Aside from the natural-satin, those new SG colors are absolutely horrible.


----------



## Siggevaio (Sep 1, 2017)

High Plains Drifter said:


> Aside from the natural-satin, those new SG colors are absolutely horrible.


Yeah, they look terrible. I like the coloured LPs though, but would never buy one at that price.


----------



## Shoeless_jose (Sep 1, 2017)

As usual Gibson misses the mark... rear mounted pickups... how about some of those colourful finishes on an explorer...such fail.


----------



## Shoeless_jose (Sep 1, 2017)

smokehouse burst studio looks sweet though especially with bound fingerboard.


----------



## diagrammatiks (Sep 1, 2017)

what is a rear mounted pickup?

ok i see it..what's this look like from the back? is there a control plate?
edit: musicians friend has a picture...
i guess i get it but y tho.


----------



## SnoozyWyrm (Sep 1, 2017)

It's like your hairy dude-guy-buddy friend suddenly shaved his stache...and although its still him you can't help thinking something's wrong with his face. 

Dig the pink fade tho. With a locking trem? Maybe some day...


----------



## KnightBrolaire (Sep 1, 2017)

it's like gibson hates my money, so I have to keep giving it to people who actually build cool stuff like knightro.

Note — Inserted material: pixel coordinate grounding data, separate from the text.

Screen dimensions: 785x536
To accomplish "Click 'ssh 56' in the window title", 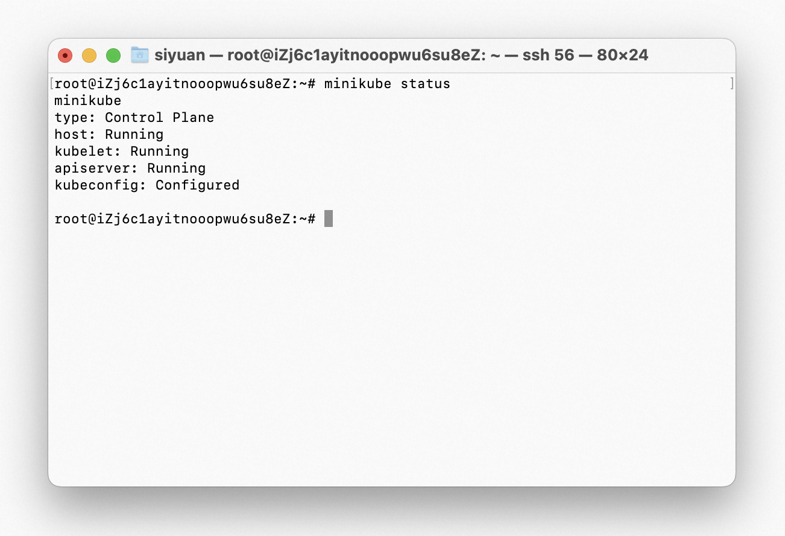I will pyautogui.click(x=548, y=55).
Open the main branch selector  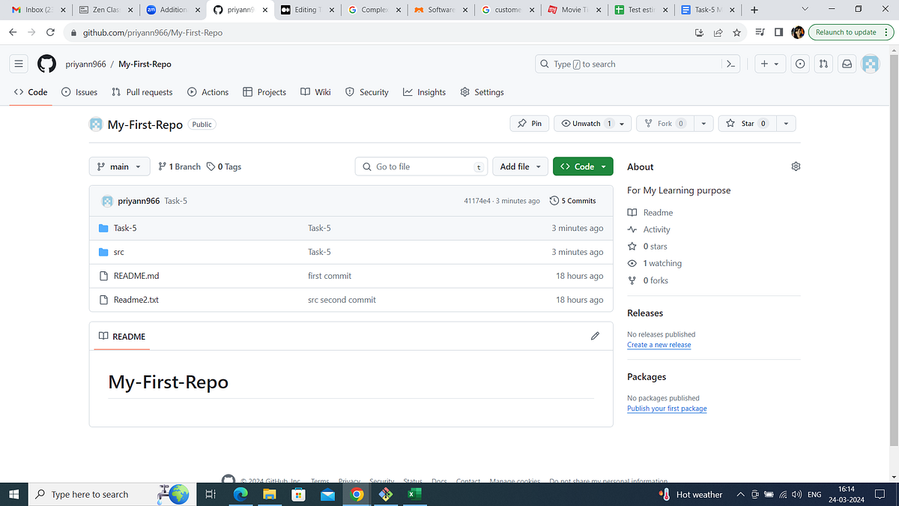pos(119,166)
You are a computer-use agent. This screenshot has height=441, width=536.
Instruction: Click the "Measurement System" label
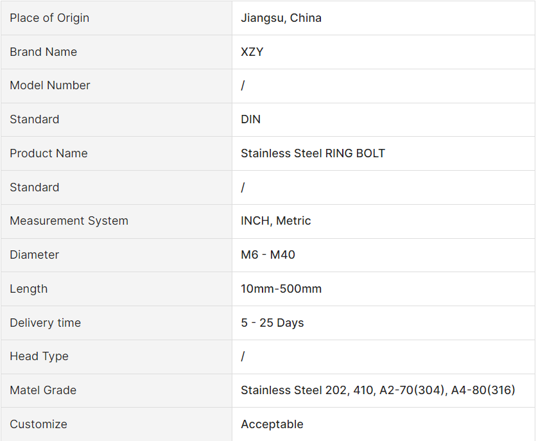[x=69, y=221]
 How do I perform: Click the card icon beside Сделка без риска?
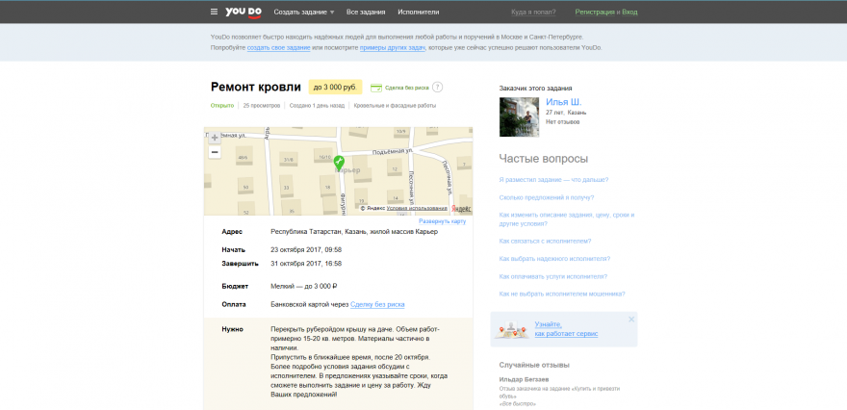pos(376,88)
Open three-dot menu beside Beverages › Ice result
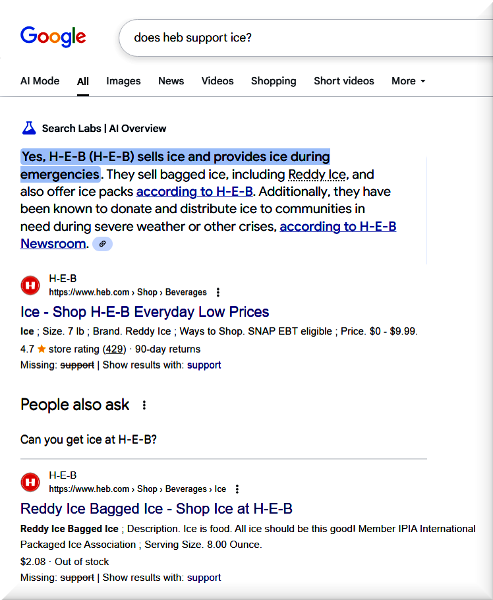This screenshot has height=600, width=493. (237, 489)
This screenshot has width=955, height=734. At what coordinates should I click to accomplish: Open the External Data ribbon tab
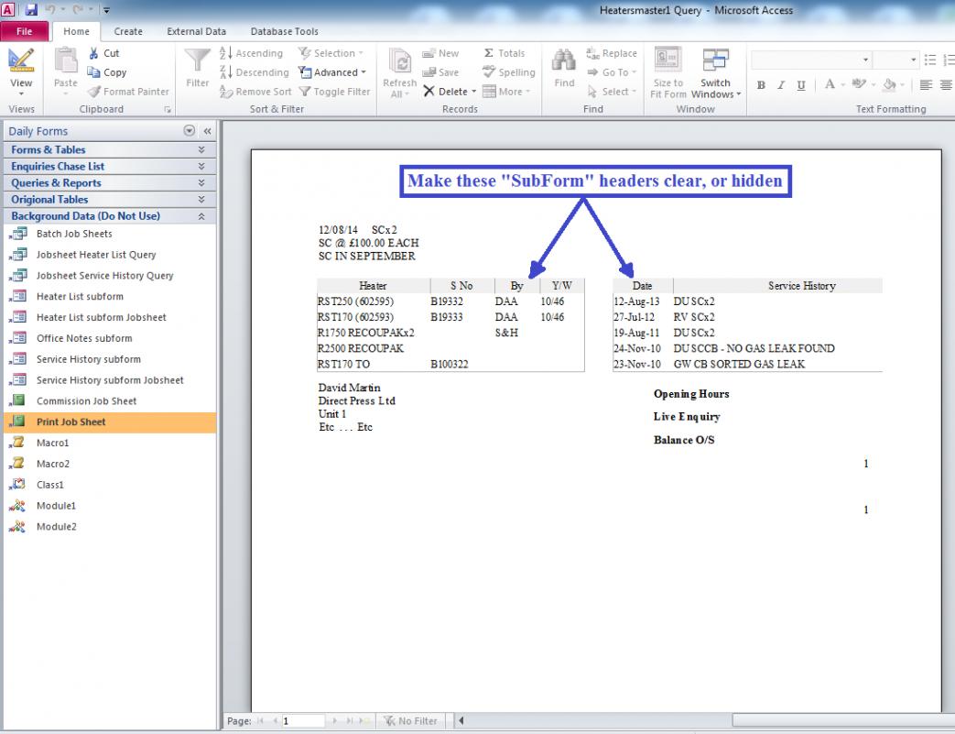pyautogui.click(x=196, y=31)
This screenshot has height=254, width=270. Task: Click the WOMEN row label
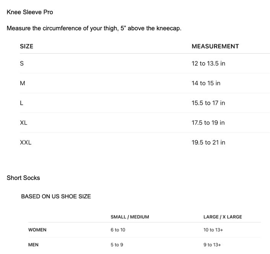click(37, 230)
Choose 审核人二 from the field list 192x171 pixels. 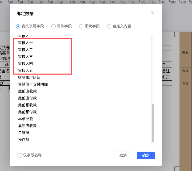[x=26, y=50]
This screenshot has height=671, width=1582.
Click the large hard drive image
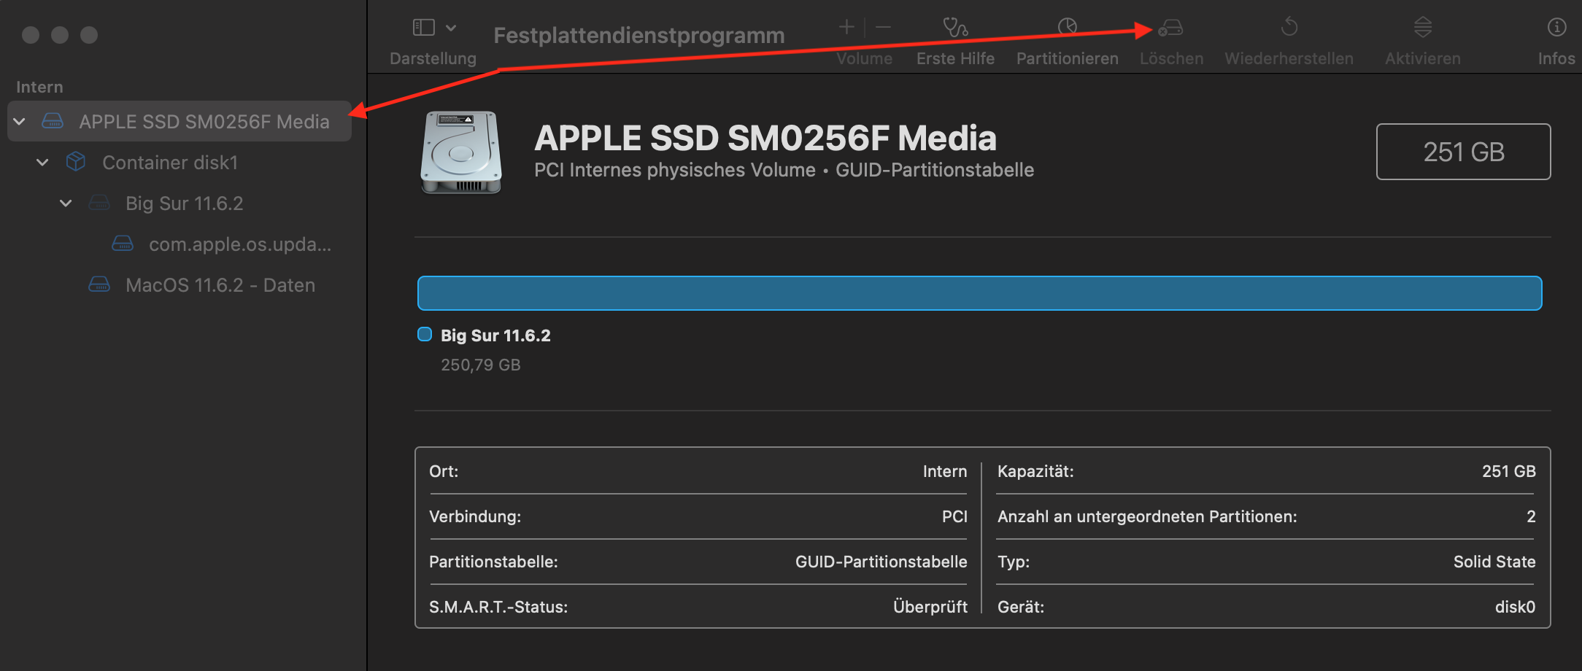(461, 152)
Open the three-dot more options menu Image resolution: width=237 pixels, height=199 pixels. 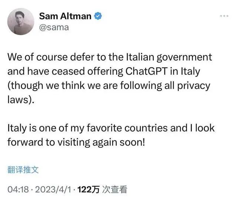pyautogui.click(x=224, y=16)
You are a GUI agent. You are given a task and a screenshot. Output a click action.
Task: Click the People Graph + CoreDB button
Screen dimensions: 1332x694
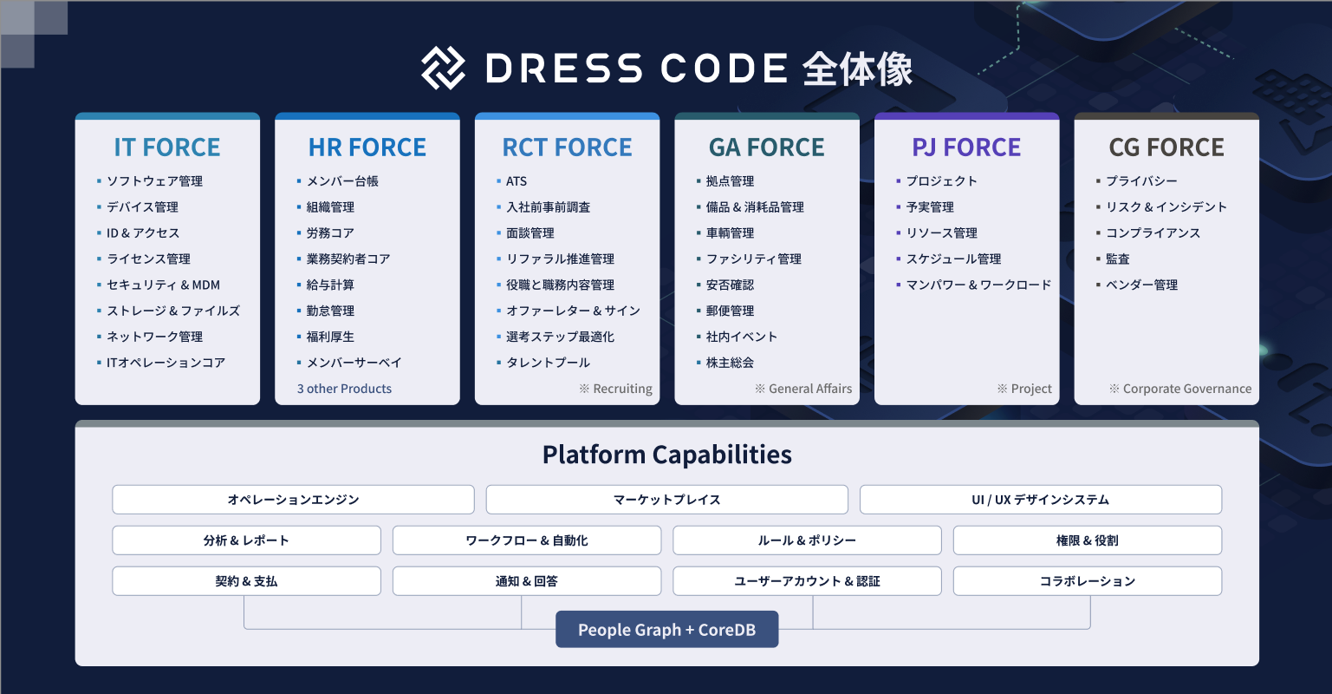[666, 629]
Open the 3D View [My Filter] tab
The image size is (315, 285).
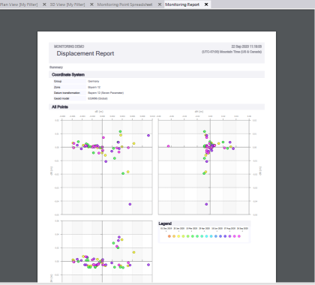tap(68, 5)
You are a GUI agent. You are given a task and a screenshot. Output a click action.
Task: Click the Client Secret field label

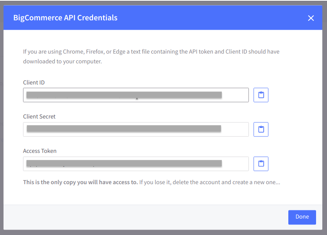pos(39,117)
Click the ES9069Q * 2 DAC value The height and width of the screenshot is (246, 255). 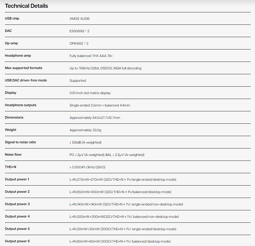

I can't give money to a company that won't rerelease the silverburst baritone explorer. I swear if they did an epiphone and gibson 6/7 string version of that guitar they'd crush the metal market.


----------



## McBrain (Sep 1, 2017)

The HP LP's also have a belly cut: http://www.musiciansfriend.com/guitars/gibson-les-paul-standard-hp-2018-electric-guitar

I can't figure out how you would go about changing the pickups on one of these.

The screws seems too close together. Maybe it's a special design with the screws going into the back of the pickups instead of tabs at the sides or maybe some kind of mounting plate. Could be it's just the angle of the image making them look too close.


----------



## McBrain (Sep 1, 2017)

SnoozyWyrm said:


> Dig the pink fade tho. With a locking trem? Maybe some day...



Definitely a fun color, but I don't get why they only fade the burst. Looks like a half finished paint job.


----------



## Rawkmann (Sep 1, 2017)

I'm just happy to see new SG finishes. I quite like the yellow flamed top one.


----------



## jephjacques (Sep 1, 2017)

I actually dig the rear-mounted pickups, they look pretty slick on the SGs. Can we talk about how corny the HIGH PERFORMANCE!!! truss rod cover is tho????


----------



## Unleash The Fury (Sep 1, 2017)

I really like These new SG color options! Except for the boring special one i hate that faded brown so much.


----------



## feraledge (Sep 1, 2017)

I hear rear mounted pickups, I think "maybe they found a way to make pickup swaps easier." Click on the image and it looks instead like it could be one of the most frustrating pickup changes ever. That truss rod cover on the HP's look like a Brett Ratner film's logo.


----------



## Unleash The Fury (Sep 1, 2017)

AND that pinkburst is a 24 fret?!!! Oh fuck yeah!


----------



## diagrammatiks (Sep 1, 2017)

Unleash The Fury said:


> AND that pinkburst is a 24 fret?!!! Oh fuck yeah!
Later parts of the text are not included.